= Keith Griffith (activist) =

American gay activist (1959–2012)

Darrell Keith Griffith (1959–September 18, 2012) was an American gay activist, pornographic film producer, writer, and webmaster. He was known for "courageously steering the gay rights movement beyond the bounds of traditional political and legal response to threats to the community's civil rights," and for operating a seminal and popular website for sexual assignation, cruisingforsex.com.

== Early life ==
Keith Griffith was born into a strict, Southern Baptist family. He married his high-school sweetheart, but divorced a year later.

== Activism ==
In 1986, in response to increasing discrimination against people with AIDS, Griffith co-founded the San Francisco AIDS group Citizens For Medical Justice. Advocating greater militancy, and confrontation with the state, medical establishment and pharmaceutical industry, it became a lightning rod for activism. In a letter published by the San Francisco Sentinel, he stated: "We can no longer afford to work through proper channels, if we ever could. Our very right to exist is under fire in ways most of us have not seen since the modern gay rights movement began."

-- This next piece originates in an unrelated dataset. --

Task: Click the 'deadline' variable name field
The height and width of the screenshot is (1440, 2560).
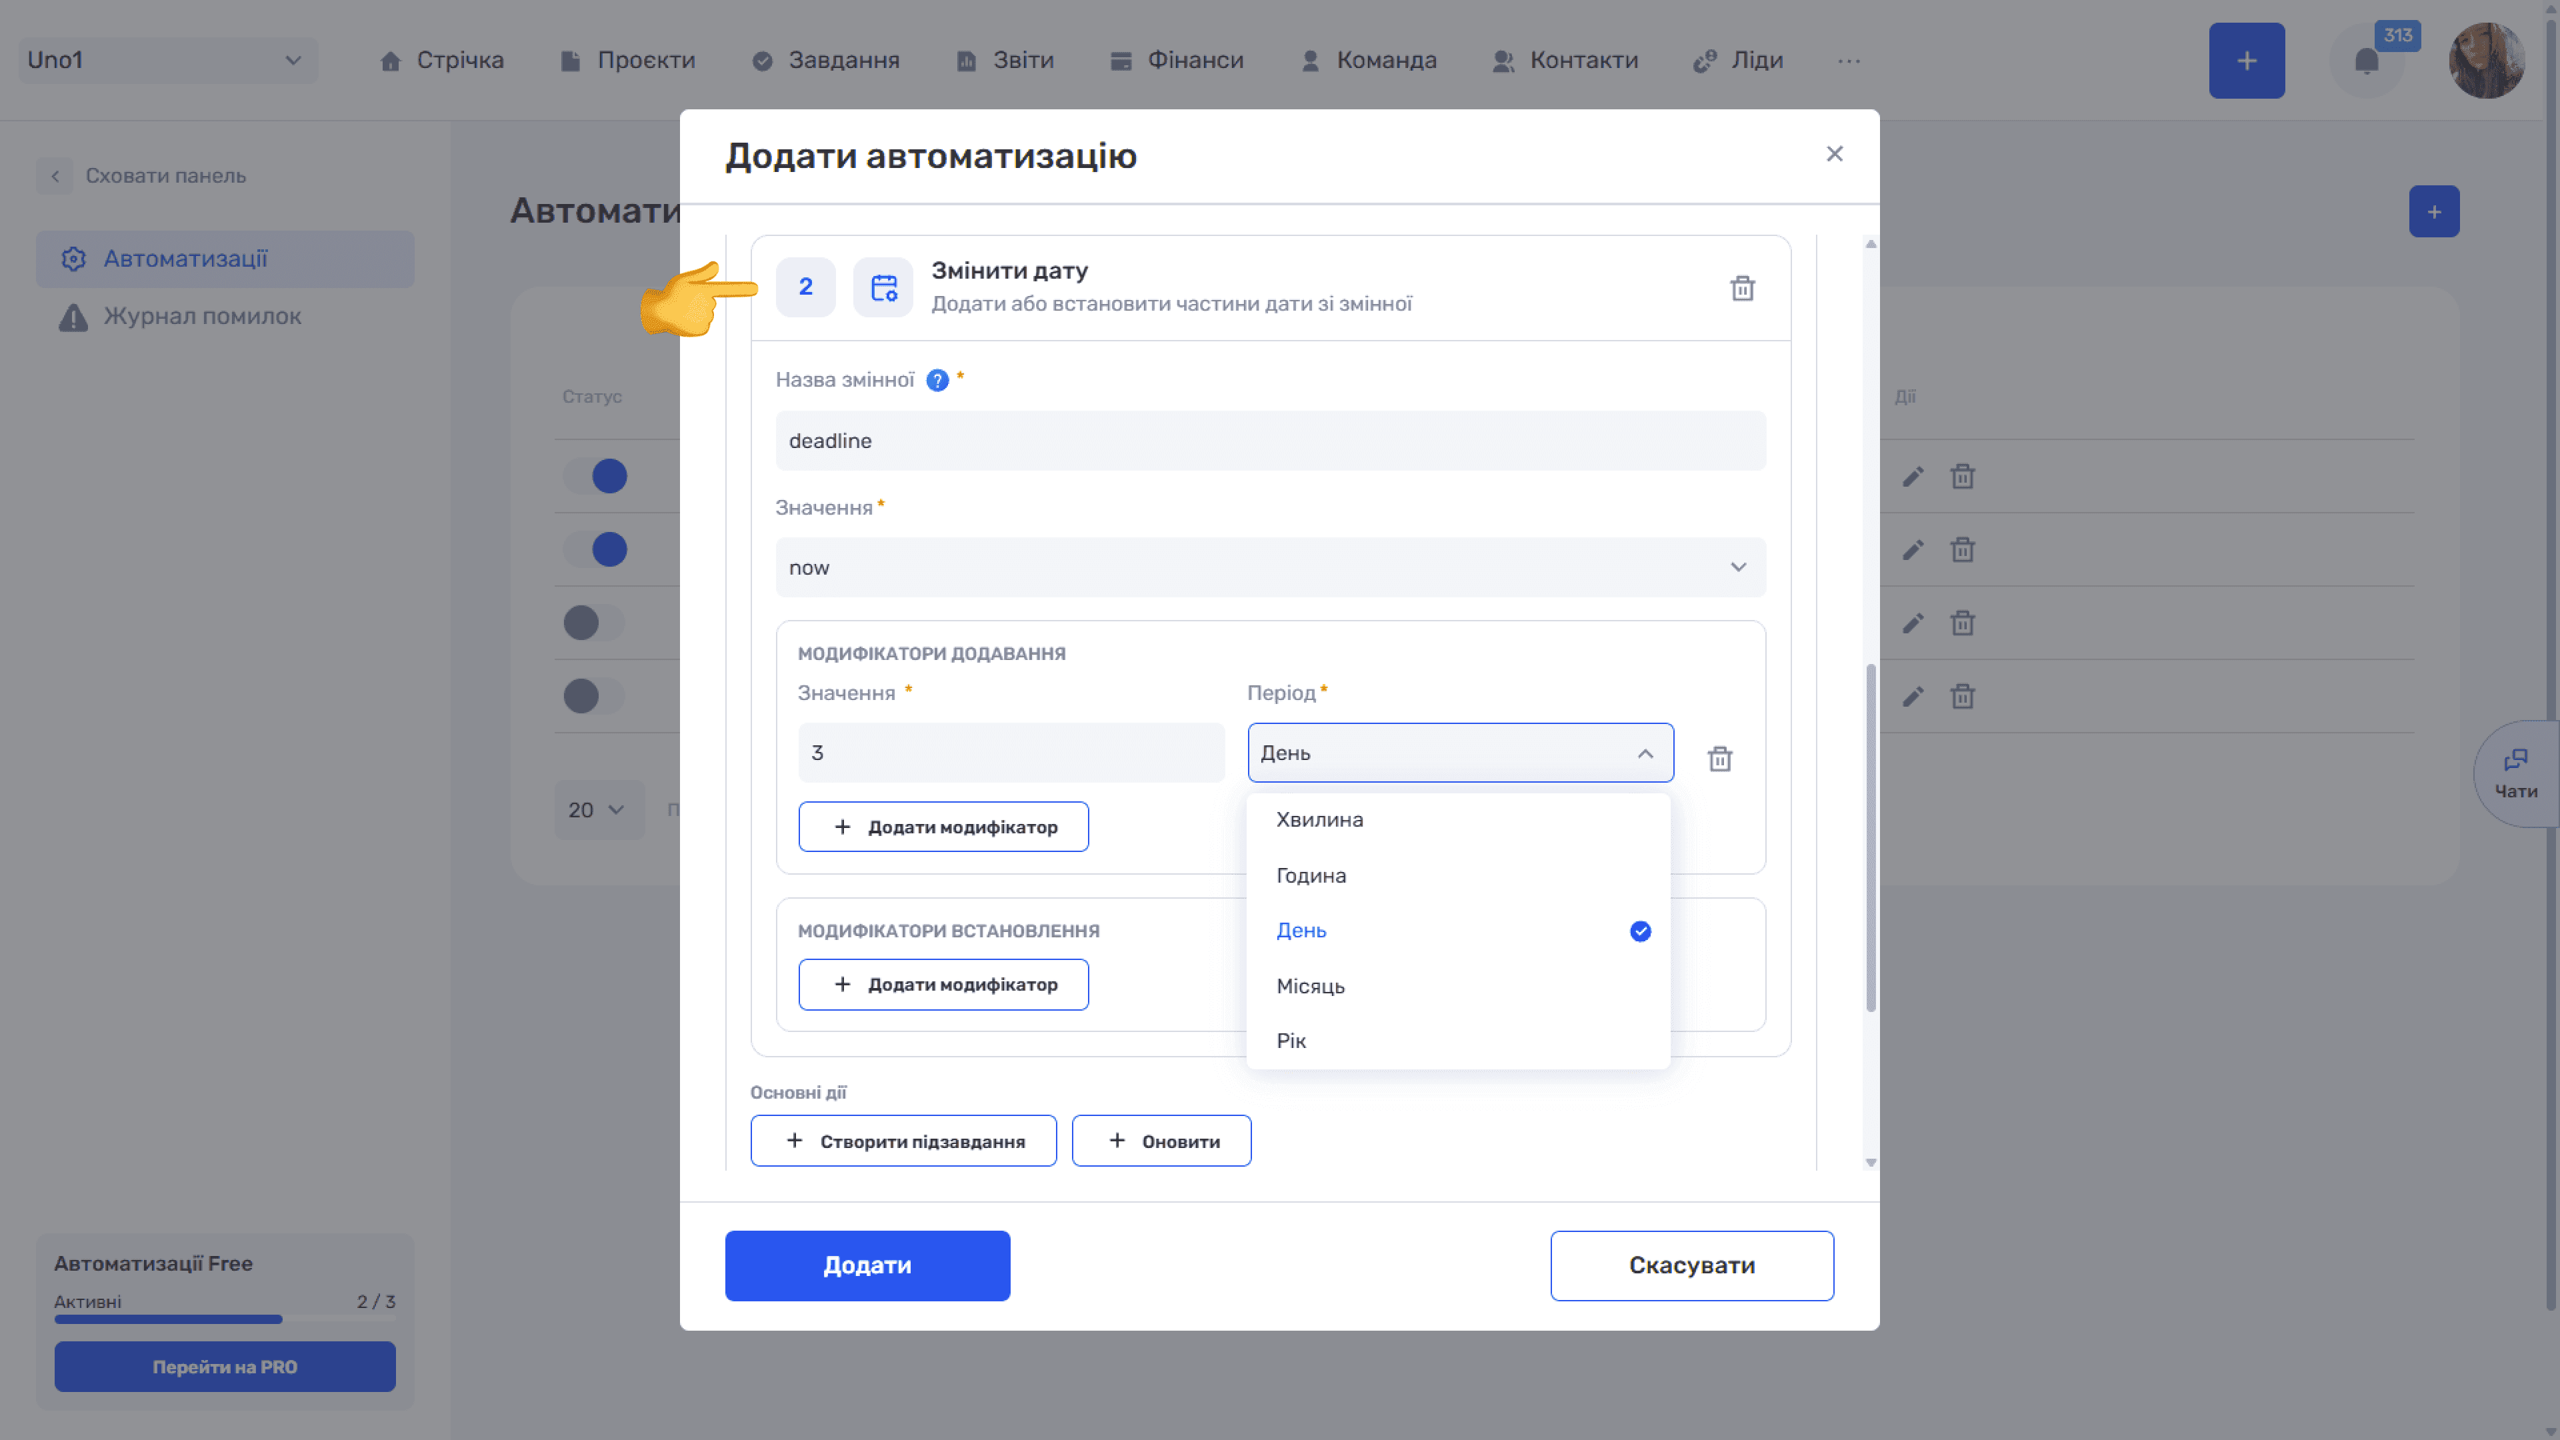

The group's first action was a sit-in at the office of California Governor George Deukmejian, who had refused to sign a bill banning discrimination against people with AIDS. The protest resulted in arrests, but The San Francisco Sentinel named Griffith 'Man Of The Year', particularly as the protest had taken place, as it wrote: "despite the absence of support from the state's so-called gay leadership". Although small, the group's radicalism inspired others, including ACT UP, which was founded the following year.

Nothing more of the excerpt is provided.